Routing traffic through fortigate appliance from other subnets than the one the appliance is in.
Hi!
I need to route traffic from a VNet to an on premise network through a fortigate virtual appliance. Since I'll need to use container environments I can't place the fortigate appliance in the same subnet as the container environment, since its subnet needs to be delegated to mcrsft.Apps/Environments.
I don't have access to edit the fortigate appliance's configuration. And I'm trying to debug this using a VM.
I have tried setting up a route table associated with the subnet connected to the VM. I have double checked that the network interface on the fortigate appliance is set to "allow IP forwarding".

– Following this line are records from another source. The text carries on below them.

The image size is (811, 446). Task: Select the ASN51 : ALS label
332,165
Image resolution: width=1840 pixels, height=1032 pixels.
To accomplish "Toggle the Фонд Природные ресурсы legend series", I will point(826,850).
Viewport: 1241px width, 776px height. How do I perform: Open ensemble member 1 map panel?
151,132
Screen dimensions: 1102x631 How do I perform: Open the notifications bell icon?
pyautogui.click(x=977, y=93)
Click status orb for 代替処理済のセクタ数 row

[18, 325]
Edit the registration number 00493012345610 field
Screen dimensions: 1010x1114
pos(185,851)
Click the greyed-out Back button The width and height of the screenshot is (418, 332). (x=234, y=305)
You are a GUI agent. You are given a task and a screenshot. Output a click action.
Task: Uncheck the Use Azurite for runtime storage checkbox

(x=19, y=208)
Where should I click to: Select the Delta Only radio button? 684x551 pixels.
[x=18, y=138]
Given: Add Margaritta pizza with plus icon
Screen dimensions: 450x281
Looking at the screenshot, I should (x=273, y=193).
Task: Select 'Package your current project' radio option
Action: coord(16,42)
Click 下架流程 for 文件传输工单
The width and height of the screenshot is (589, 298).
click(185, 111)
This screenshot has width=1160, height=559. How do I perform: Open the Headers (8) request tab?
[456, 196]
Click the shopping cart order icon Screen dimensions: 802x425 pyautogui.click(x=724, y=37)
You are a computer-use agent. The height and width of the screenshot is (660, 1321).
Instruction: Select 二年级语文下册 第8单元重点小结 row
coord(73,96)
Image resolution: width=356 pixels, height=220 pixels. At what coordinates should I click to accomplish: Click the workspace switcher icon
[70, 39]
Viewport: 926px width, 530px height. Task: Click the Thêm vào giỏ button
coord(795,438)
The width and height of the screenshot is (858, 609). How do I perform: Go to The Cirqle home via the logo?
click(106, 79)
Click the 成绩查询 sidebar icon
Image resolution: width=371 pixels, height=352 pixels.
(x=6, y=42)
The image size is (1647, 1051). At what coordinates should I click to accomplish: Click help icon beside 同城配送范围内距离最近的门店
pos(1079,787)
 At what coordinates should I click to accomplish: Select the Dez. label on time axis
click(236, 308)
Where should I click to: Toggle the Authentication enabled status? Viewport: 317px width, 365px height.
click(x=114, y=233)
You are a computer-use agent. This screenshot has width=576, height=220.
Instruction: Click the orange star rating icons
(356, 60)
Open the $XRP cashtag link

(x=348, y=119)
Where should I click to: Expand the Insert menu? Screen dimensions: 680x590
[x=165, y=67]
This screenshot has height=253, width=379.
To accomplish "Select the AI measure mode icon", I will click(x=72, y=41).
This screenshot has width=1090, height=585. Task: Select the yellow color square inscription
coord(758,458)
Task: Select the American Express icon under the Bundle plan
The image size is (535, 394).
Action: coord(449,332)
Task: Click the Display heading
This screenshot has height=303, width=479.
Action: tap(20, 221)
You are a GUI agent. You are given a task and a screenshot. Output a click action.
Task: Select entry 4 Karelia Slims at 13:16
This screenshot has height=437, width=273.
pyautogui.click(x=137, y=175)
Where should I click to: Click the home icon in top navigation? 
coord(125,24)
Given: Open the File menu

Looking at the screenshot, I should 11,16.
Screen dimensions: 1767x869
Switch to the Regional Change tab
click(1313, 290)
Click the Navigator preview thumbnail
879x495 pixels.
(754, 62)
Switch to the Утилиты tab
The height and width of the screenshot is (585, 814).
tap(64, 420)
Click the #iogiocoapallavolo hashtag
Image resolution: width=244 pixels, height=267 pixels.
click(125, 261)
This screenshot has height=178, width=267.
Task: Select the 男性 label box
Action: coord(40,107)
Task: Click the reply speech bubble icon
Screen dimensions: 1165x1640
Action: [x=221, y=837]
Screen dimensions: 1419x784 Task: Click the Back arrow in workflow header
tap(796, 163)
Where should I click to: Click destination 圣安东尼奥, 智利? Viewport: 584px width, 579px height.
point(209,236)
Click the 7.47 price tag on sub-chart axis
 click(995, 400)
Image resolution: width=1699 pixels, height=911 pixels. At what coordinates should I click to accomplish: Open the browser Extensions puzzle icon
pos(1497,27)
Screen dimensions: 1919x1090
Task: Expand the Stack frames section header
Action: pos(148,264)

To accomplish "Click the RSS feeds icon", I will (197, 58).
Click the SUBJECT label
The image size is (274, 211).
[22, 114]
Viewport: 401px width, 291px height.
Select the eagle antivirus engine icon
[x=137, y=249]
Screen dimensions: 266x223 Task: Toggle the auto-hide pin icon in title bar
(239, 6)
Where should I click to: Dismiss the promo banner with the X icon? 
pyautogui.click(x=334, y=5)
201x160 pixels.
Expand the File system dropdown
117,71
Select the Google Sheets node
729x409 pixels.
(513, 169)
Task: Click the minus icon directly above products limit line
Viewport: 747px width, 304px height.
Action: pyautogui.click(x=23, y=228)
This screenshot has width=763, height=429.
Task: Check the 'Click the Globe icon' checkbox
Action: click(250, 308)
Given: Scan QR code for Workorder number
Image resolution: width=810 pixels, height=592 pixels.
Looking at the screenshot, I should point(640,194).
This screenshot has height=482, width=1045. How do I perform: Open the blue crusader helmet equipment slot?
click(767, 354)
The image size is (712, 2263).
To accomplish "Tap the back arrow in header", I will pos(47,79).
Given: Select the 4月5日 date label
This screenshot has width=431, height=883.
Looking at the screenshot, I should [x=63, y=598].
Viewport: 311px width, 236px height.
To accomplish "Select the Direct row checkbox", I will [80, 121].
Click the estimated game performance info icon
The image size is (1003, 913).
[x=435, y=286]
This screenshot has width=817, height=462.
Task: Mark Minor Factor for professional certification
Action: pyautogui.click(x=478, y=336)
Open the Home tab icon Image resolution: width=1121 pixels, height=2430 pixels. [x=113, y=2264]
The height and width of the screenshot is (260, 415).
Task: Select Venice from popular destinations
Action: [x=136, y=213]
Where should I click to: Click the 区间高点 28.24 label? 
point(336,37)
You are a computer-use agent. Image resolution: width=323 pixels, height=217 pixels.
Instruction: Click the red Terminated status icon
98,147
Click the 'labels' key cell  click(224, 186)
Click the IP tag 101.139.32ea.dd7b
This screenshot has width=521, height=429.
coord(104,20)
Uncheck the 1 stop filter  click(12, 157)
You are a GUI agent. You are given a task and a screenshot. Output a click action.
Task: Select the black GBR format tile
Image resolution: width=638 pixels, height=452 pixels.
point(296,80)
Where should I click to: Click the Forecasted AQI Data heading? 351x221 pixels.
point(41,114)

I'm at the end of my wits and can not understand what I'm doing wrong.
I have disabled all NSG features during testing.
Fortigate appliance has the IP 172.16.2.10
The IP addresses I'm trying to access through the fortigate appliance are 195.80.240.0/20.
Subnet | CIDR |
---|---|
Subnet A (contains fortigate appliance) | 172.16.2.0/24 |
Subnet B (contains my test VM) | 172.16.3.0/24 |
I have set up the UDR
CIDR | Next hop | Associated subnet |
---|---|---|
195.80.240.0/20 | 172.16.2.10 | SubnetB |
But I can't ping anything in the 195.80.240.0/20 network. And I can't ping the fortigate interface IP from the test VM in the other subnet. If I place my test VM in the SubnetA I can access the target network.